> PROBLEM DESCRIPTION:
Repeat exactly the lines below, from the line containing "Where should I" through the last line, both included. Leave out any pictures.

Data records:
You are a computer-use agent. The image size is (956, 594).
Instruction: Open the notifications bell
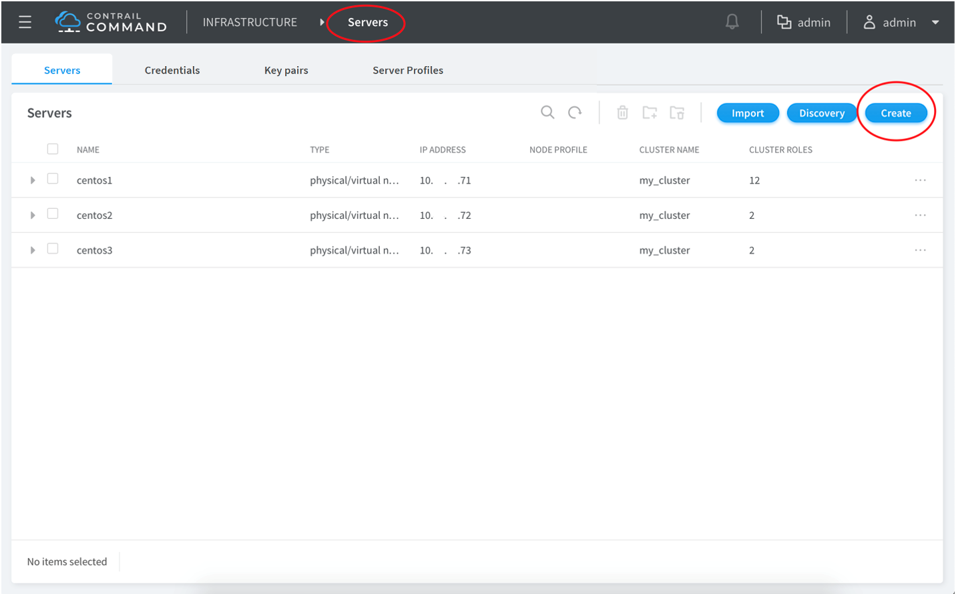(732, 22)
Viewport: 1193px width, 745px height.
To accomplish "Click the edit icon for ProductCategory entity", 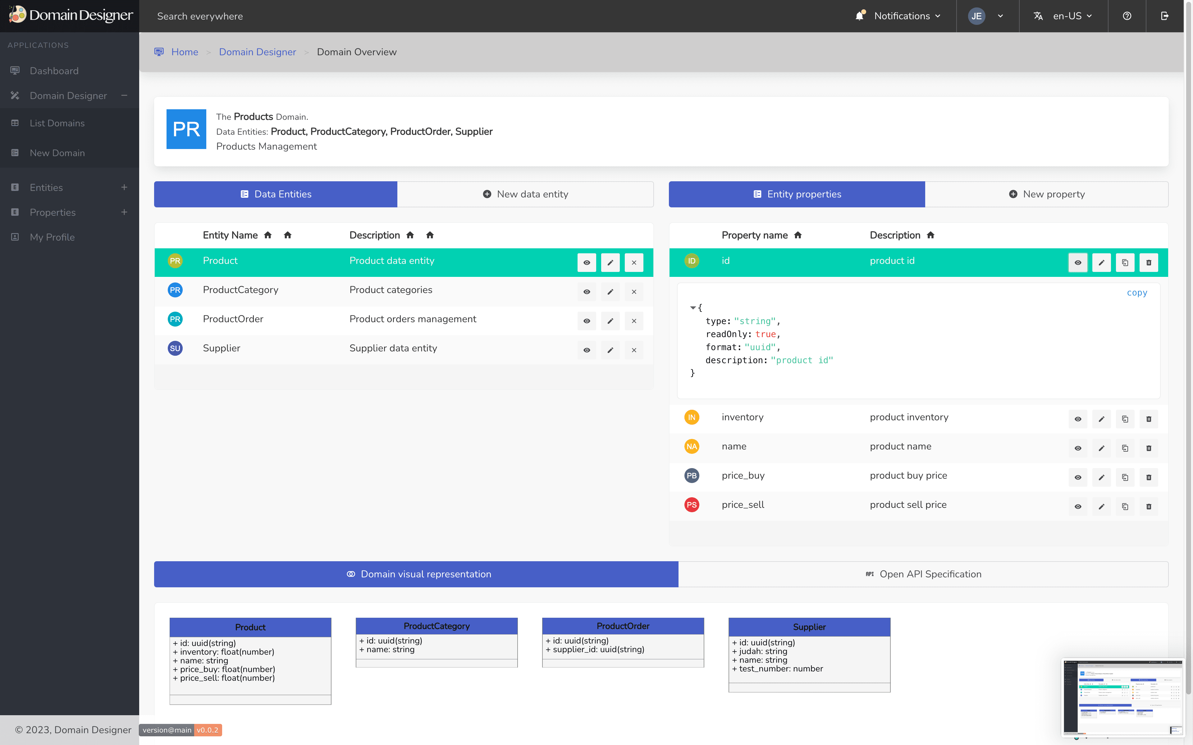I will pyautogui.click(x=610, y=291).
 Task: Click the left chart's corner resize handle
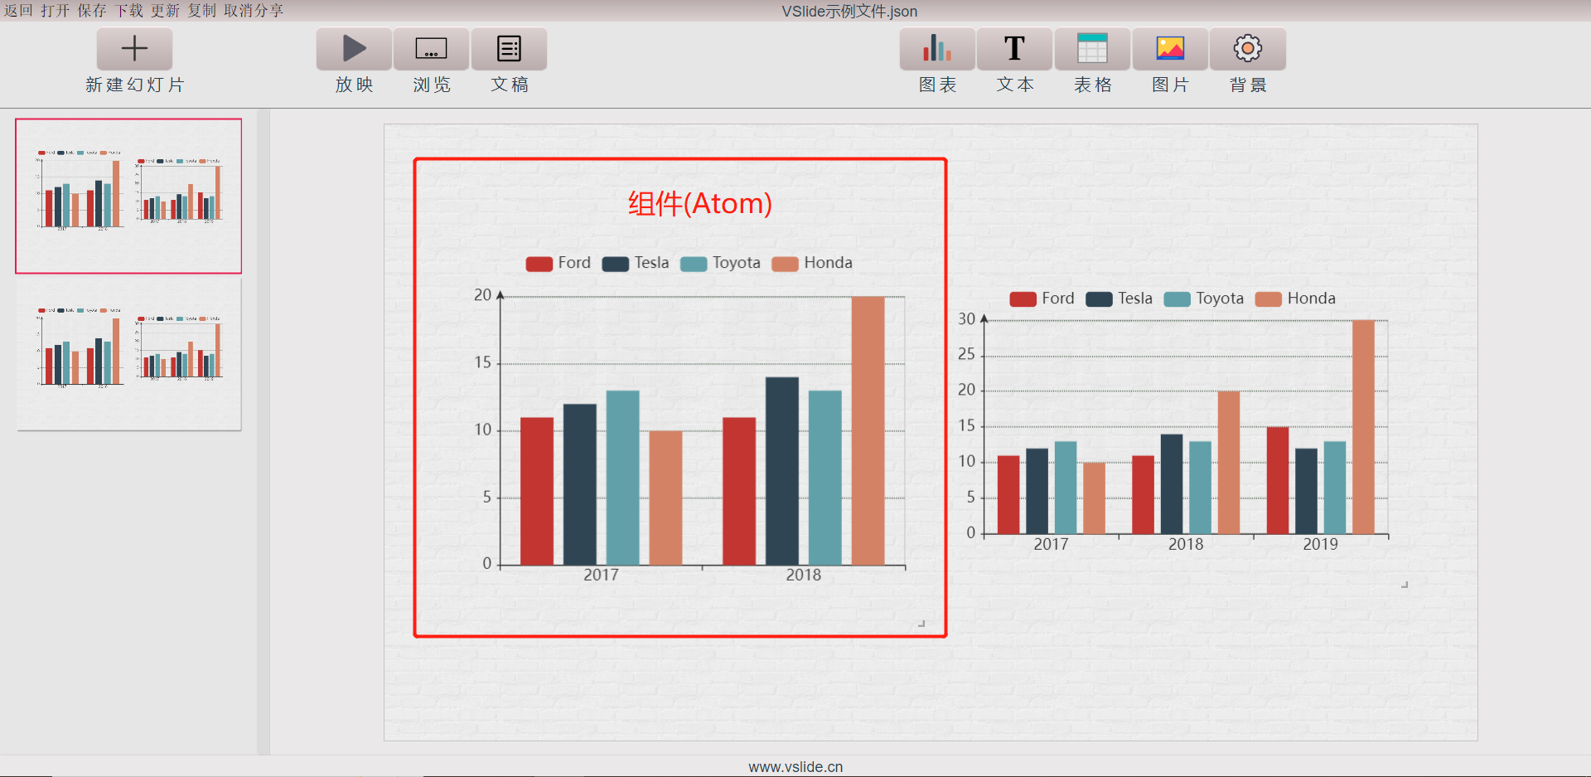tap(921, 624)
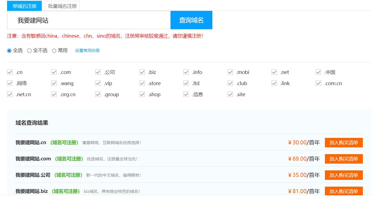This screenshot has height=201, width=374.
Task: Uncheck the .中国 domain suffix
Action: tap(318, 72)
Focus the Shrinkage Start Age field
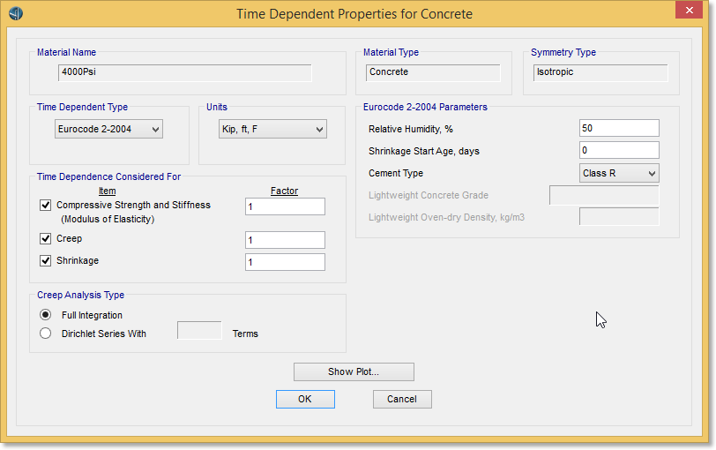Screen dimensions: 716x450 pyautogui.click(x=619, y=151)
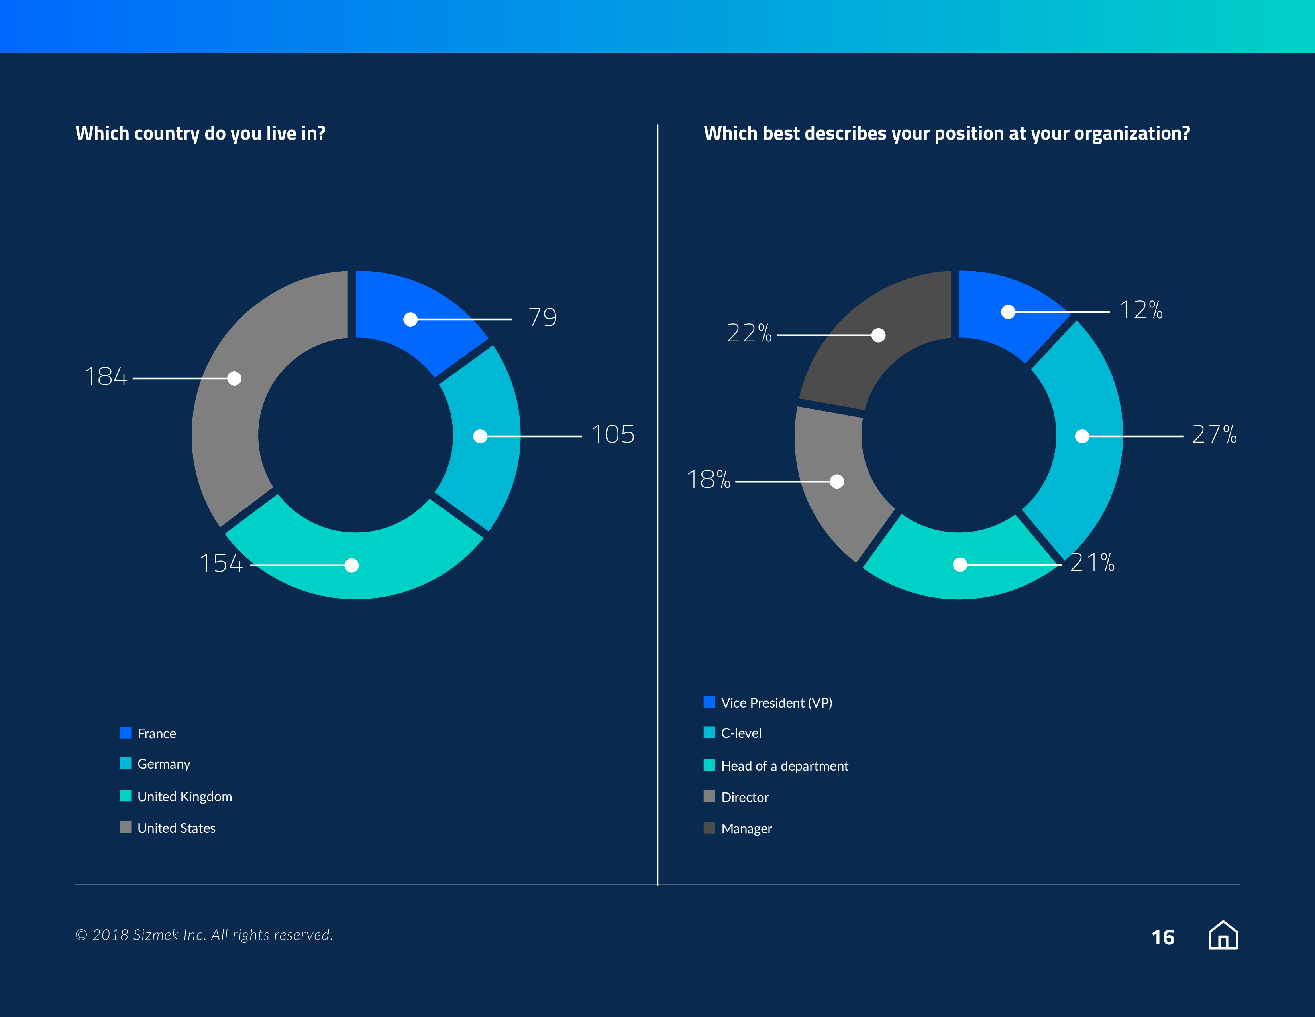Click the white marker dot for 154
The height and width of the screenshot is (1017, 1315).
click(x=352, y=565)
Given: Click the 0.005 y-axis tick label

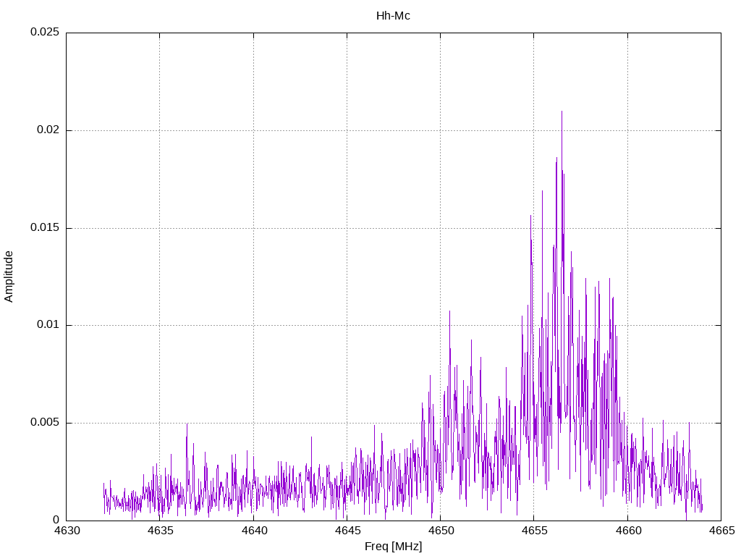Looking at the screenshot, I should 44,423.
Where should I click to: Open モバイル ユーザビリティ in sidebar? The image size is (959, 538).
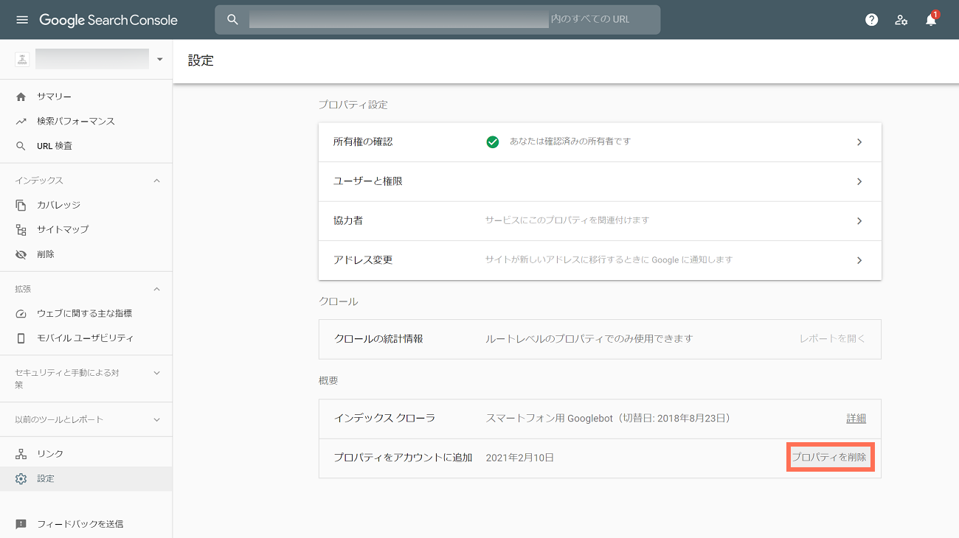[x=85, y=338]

> EXERCISE ANSWER:
Where should I click to: Open モバイル ユーザビリティ in sidebar? The image size is (959, 538).
[x=85, y=338]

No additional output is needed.